(Data extracts):
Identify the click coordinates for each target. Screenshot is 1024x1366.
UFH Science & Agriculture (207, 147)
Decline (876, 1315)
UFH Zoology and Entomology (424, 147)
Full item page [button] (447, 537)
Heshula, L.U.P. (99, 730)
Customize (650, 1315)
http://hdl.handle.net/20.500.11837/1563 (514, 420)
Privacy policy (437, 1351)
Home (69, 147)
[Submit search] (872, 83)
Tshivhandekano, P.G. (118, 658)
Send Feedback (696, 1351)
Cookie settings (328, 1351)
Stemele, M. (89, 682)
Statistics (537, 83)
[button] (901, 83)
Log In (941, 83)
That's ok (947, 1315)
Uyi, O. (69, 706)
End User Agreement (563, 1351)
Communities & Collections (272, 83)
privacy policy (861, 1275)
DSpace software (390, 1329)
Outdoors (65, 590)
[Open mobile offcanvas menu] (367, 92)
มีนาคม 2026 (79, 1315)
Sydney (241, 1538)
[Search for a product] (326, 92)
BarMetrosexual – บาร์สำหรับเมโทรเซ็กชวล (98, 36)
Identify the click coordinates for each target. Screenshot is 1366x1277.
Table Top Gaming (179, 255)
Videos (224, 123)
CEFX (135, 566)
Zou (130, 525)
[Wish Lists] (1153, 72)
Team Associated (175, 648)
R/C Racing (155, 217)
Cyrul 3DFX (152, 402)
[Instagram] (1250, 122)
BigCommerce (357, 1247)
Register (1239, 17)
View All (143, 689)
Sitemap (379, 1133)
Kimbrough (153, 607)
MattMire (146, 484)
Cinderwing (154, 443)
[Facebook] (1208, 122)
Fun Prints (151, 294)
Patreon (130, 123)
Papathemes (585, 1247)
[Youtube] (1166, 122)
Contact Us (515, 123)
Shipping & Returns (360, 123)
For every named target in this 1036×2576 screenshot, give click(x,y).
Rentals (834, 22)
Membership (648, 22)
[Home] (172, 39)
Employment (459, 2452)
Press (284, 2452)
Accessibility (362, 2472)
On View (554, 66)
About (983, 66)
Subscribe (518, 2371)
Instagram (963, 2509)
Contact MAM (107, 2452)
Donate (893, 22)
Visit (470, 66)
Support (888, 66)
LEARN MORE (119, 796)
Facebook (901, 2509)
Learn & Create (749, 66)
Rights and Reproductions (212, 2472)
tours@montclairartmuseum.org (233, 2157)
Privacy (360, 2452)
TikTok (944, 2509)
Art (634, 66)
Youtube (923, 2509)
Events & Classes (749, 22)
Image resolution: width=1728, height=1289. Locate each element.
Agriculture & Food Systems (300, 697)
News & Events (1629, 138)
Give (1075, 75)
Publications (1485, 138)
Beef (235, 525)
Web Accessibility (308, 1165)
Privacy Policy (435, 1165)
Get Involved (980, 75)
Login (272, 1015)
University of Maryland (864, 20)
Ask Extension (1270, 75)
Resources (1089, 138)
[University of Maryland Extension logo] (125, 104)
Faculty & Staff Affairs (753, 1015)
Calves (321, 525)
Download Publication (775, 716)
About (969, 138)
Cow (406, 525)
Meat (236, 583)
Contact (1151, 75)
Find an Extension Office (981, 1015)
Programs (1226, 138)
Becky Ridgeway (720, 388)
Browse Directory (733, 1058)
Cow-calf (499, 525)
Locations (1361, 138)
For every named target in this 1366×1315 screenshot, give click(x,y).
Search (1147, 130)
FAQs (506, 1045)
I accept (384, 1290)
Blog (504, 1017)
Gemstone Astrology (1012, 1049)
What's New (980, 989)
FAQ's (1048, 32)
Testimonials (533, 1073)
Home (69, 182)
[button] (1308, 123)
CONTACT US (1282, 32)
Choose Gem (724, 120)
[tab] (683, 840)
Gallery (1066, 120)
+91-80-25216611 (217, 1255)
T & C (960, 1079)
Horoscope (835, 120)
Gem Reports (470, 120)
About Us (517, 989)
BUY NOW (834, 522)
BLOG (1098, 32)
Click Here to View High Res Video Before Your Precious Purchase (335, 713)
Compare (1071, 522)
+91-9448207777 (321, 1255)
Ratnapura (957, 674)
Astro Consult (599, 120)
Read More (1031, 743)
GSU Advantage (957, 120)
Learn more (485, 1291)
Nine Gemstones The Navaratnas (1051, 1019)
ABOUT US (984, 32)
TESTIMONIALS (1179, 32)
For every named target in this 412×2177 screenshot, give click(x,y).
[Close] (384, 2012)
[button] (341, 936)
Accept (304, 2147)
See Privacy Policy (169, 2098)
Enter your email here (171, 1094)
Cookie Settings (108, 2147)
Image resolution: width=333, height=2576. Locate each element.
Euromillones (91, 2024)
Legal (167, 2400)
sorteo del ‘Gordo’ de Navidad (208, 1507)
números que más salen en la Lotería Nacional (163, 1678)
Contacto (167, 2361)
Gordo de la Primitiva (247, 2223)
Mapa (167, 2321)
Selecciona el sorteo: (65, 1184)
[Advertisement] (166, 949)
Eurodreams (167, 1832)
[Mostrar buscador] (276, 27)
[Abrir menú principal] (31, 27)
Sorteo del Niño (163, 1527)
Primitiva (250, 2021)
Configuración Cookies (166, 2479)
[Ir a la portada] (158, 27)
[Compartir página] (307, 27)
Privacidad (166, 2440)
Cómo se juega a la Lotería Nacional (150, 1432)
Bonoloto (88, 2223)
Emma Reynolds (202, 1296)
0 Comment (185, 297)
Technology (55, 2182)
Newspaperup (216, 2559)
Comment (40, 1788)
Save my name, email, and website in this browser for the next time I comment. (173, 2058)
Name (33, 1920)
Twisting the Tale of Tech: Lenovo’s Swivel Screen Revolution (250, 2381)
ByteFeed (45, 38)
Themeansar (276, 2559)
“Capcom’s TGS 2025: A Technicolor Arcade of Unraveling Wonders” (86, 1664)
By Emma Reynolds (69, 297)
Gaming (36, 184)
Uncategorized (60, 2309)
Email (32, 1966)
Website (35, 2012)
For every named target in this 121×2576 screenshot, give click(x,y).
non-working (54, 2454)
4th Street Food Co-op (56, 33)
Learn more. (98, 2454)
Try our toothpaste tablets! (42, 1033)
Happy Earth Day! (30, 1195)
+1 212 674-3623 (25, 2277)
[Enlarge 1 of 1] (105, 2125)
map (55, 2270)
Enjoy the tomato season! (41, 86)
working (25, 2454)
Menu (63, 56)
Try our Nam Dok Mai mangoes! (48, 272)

(Exercise instructions):
Reproduce the lines above, beginning at the line with "What's New (980, 989)" and stopping after the line with "Privacidad (166, 2440)", exactly as they are.

(Solved exercise):
What's New (980, 989)
FAQ's (1048, 32)
Testimonials (533, 1073)
Home (69, 182)
[button] (1308, 123)
CONTACT US (1282, 32)
Choose Gem (724, 120)
[tab] (683, 840)
Gallery (1066, 120)
+91-80-25216611 (217, 1255)
T & C (960, 1079)
Horoscope (835, 120)
Gem Reports (470, 120)
About Us (517, 989)
BUY NOW (834, 522)
BLOG (1098, 32)
Click Here to View High Res Video Before Your Precious Purchase (335, 713)
Compare (1071, 522)
+91-9448207777 (321, 1255)
Ratnapura (957, 674)
Astro Consult (599, 120)
Read More (1031, 743)
GSU Advantage (957, 120)
Learn more (485, 1291)
Nine Gemstones The Navaratnas (1051, 1019)
ABOUT US (984, 32)
TESTIMONIALS (1179, 32)
For every named target in this 412×2177 screenshot, give click(x,y).
[Close] (384, 2012)
[button] (341, 936)
Accept (304, 2147)
See Privacy Policy (169, 2098)
Enter your email here (171, 1094)
Cookie Settings (108, 2147)
Image resolution: width=333, height=2576. Locate each element.
Euromillones (91, 2024)
Legal (167, 2400)
sorteo del ‘Gordo’ de Navidad (208, 1507)
números que más salen en la Lotería Nacional (163, 1678)
Contacto (167, 2361)
Gordo de la Primitiva (247, 2223)
Mapa (167, 2321)
Selecciona el sorteo: (65, 1184)
[Advertisement] (166, 949)
Eurodreams (167, 1832)
[Mostrar buscador] (276, 27)
[Abrir menú principal] (31, 27)
Sorteo del Niño (163, 1527)
Primitiva (250, 2021)
Configuración Cookies (166, 2479)
[Ir a la portada] (158, 27)
[Compartir página] (307, 27)
Privacidad (166, 2440)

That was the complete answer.